§ **Prompt**
A word-for-word transcription of the listing is all that is needed.

§ **The records**
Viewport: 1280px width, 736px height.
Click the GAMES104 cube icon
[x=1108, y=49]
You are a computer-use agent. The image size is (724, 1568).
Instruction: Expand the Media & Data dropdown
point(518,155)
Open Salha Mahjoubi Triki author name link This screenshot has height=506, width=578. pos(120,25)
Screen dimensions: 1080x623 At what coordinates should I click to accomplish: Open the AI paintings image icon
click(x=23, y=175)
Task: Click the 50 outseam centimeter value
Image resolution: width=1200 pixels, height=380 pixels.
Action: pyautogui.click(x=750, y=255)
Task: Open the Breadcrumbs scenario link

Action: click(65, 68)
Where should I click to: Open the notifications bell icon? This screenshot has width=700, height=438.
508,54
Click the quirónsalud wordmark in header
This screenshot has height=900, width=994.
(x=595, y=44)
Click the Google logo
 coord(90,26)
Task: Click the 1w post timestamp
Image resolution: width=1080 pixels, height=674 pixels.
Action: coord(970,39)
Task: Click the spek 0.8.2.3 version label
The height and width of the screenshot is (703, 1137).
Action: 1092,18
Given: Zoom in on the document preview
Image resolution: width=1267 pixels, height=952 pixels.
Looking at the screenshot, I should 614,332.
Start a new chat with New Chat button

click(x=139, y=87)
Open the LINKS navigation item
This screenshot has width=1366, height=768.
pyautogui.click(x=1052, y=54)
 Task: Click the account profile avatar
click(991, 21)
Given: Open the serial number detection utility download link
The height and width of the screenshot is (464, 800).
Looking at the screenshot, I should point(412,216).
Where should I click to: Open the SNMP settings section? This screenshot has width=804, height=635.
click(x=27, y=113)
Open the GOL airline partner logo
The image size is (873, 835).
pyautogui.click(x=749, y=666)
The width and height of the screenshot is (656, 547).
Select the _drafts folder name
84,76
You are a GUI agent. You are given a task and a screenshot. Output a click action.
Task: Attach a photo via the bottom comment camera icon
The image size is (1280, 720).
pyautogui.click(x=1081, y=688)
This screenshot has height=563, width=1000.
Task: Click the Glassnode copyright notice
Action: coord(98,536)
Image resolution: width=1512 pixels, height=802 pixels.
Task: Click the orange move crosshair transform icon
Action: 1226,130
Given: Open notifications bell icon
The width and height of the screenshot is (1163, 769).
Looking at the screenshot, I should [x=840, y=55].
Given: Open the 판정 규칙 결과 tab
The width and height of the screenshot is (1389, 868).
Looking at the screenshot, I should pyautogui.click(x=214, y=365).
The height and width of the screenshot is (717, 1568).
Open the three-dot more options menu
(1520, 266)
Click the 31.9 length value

§ **Answer box**
Viewport: 1280px width, 736px height.
Click the GAMES104 cube icon
[x=1108, y=49]
You are a computer-use agent. The image size is (724, 1568).
Instruction: Expand the Media & Data dropdown
point(518,155)
Open Salha Mahjoubi Triki author name link This screenshot has height=506, width=578. pos(120,25)
Screen dimensions: 1080x623 At what coordinates should I click to accomplish: Open the AI paintings image icon
click(x=23, y=175)
Task: Click the 50 outseam centimeter value
Image resolution: width=1200 pixels, height=380 pixels.
Action: pyautogui.click(x=750, y=255)
Task: Open the Breadcrumbs scenario link

Action: click(65, 68)
Where should I click to: Open the notifications bell icon? This screenshot has width=700, height=438.
508,54
Click the quirónsalud wordmark in header
This screenshot has height=900, width=994.
(x=595, y=44)
Click the Google logo
 coord(90,26)
Task: Click the 1w post timestamp
Image resolution: width=1080 pixels, height=674 pixels.
Action: coord(970,39)
Task: Click the spek 0.8.2.3 version label
The height and width of the screenshot is (703, 1137).
Action: 1092,18
Given: Zoom in on the document preview
Image resolution: width=1267 pixels, height=952 pixels.
Looking at the screenshot, I should 614,332.
Start a new chat with New Chat button

click(x=139, y=87)
Open the LINKS navigation item
This screenshot has width=1366, height=768.
pyautogui.click(x=1052, y=54)
 Task: Click the account profile avatar
click(991, 21)
Given: Open the serial number detection utility download link
The height and width of the screenshot is (464, 800).
Looking at the screenshot, I should point(412,216).
Where should I click to: Open the SNMP settings section? This screenshot has width=804, height=635.
click(x=27, y=113)
Open the GOL airline partner logo
The image size is (873, 835).
pyautogui.click(x=749, y=666)
The width and height of the screenshot is (656, 547).
Select the _drafts folder name
84,76
You are a GUI agent. You are given a task and a screenshot. Output a click action.
Task: Attach a photo via the bottom comment camera icon
The image size is (1280, 720).
pyautogui.click(x=1081, y=688)
This screenshot has height=563, width=1000.
Task: Click the Glassnode copyright notice
Action: coord(98,536)
Image resolution: width=1512 pixels, height=802 pixels.
Task: Click the orange move crosshair transform icon
Action: 1226,130
Given: Open notifications bell icon
The width and height of the screenshot is (1163, 769).
Looking at the screenshot, I should [x=840, y=55].
Given: Open the 판정 규칙 결과 tab
The width and height of the screenshot is (1389, 868).
Looking at the screenshot, I should pyautogui.click(x=214, y=365).
The height and width of the screenshot is (717, 1568).
Open the three-dot more options menu
(1520, 266)
Click the 31.9 length value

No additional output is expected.